Friend of Watson's: Honey, I'm going to bring the boy with me over to Watson's for a beer and stuff.
Wife: That's guy's a nutjob. What sort of stuff we talkin' 'bout here?
Friend: Uhh...just playing with rats.
Wife: Rats?? WTF?
Friend: No worries, we're just going to make him deathly afraid of them. Besides, it's the 1920's. Get in the kitchen and make me a pie.

Tuesday, November 3, 2009

BRUTAL

The midterm was crazy hard. For about the first 20 (out of 60) questions, every other question I had no idea what the answer was. I think he made up some of these people and theories. There was no hope of attending dance class, I ran out of time while I was frantically flipping through my textbook trying to find the answers for the 15 or so questions I guessed at.

Good news is, online multiple choice exams are graded immediately. Bad news, I only got 70%. Pretty disappointing. The average was posted today, it's 67% and the prof says that's normal. When did university get so dang hard?

I feel like if it's going to take me 15 years to graduate, all I will have to make me not look like a dumbass is if I get excellent grades. And a 70 doesn't cut it. :(

Monday, November 2, 2009

Countdown to Midterm

IT'S THE FINAL COUNTDOWN! NANANAA NA NA NA NA NA! /air synthesizer

Haha, I make myself laugh. My midterm is tonight. Coincidentally, it's the same time as the older two kids' dance and tae kwon do, so they'll all be out of the house. Suckily, it's also during my ballet class. I may finish before then, it's multiple choice, so there's a good chance I could get done in 45 minutes. I did a Bio final in 20 once.
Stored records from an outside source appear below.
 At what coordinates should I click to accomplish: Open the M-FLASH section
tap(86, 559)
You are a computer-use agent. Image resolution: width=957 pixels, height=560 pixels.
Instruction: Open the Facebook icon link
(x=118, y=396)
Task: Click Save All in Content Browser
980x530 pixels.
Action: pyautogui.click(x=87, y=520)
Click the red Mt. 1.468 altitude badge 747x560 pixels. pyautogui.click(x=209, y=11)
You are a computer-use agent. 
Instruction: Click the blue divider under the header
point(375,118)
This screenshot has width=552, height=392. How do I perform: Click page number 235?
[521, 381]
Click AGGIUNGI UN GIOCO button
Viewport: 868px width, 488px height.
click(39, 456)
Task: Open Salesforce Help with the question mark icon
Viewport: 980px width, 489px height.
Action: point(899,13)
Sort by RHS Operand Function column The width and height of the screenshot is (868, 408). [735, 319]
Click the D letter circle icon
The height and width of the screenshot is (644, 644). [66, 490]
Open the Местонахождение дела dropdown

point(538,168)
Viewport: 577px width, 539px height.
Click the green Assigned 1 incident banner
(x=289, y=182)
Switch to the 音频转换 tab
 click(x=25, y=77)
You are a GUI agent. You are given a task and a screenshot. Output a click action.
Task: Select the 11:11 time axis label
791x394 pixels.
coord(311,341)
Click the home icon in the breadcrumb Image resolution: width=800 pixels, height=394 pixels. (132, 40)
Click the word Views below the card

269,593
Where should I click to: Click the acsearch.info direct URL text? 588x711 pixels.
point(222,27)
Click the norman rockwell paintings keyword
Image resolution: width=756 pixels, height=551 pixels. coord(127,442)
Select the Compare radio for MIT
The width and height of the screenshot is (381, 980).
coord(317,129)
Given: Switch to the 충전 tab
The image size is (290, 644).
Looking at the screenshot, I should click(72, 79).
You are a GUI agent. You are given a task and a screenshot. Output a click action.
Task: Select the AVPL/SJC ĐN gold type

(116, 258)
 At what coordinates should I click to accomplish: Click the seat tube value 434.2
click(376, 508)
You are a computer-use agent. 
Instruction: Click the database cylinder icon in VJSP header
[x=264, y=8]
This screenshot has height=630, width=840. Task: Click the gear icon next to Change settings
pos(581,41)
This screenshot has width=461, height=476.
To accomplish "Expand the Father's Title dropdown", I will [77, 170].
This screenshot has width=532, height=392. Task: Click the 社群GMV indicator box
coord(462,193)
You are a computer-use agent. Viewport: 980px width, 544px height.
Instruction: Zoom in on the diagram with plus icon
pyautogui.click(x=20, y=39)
I am verging on terrified for this exam though. Not because I don't know the material (more on that in a minute), but because you get one log in. If your browser crashes or an asteroid lands on your house, too fucking bad. My laptop has been known to shut itself off randomly, and recently I've been having some issues with the touchpad. I don't really want to use it. The desktop dates back to Windows freakin 98, so I have my concerns there too. I tried using it on the website today, to partial success. I could load a quiz and take it, but then it said there was a submission error. However, the quiz appeared saved and finished on the list...I am hoping this is just a program glitch on their part.

About that material and these quizzes. I was rather confident last night, until I started taking the quizzes. I don't know where these questions are coming from because I don't remember any of these people or their wacked out theories. Blah. If the average of the 10 quizzes is any indication, I'll score about a 73%. I'm more hoping for an 80%+.

Cry for me, Argentina.

Wednesday, October 21, 2009

Wondering if I used ironic wrong last time

Castle complained about that last night.

I suck at updating my blog. But what's new. Have you seen my other, more boring, blog? There's nothing much to say. I read, take notes and occasionally wig out. Wigging out is high on the list of things to do this week as I have a midterm shortly. Professor dude sent a note saying average is 65%, and he's concerned about the lack of questions the class has been asking. However, the program I am in requires a 7.0 (which far as I can gather is a B-, which I don't know WTF that means in % but it ain't no 65%) average in psych classes. So really, it can't be THAT hard, or we'd have no "research specialists". This is an entry year 2 class. That's my story and I'm sticking to it.

I need to figure out where they sent my student card. I just found out I have to take the final at the university in a gym of all places. Bummer.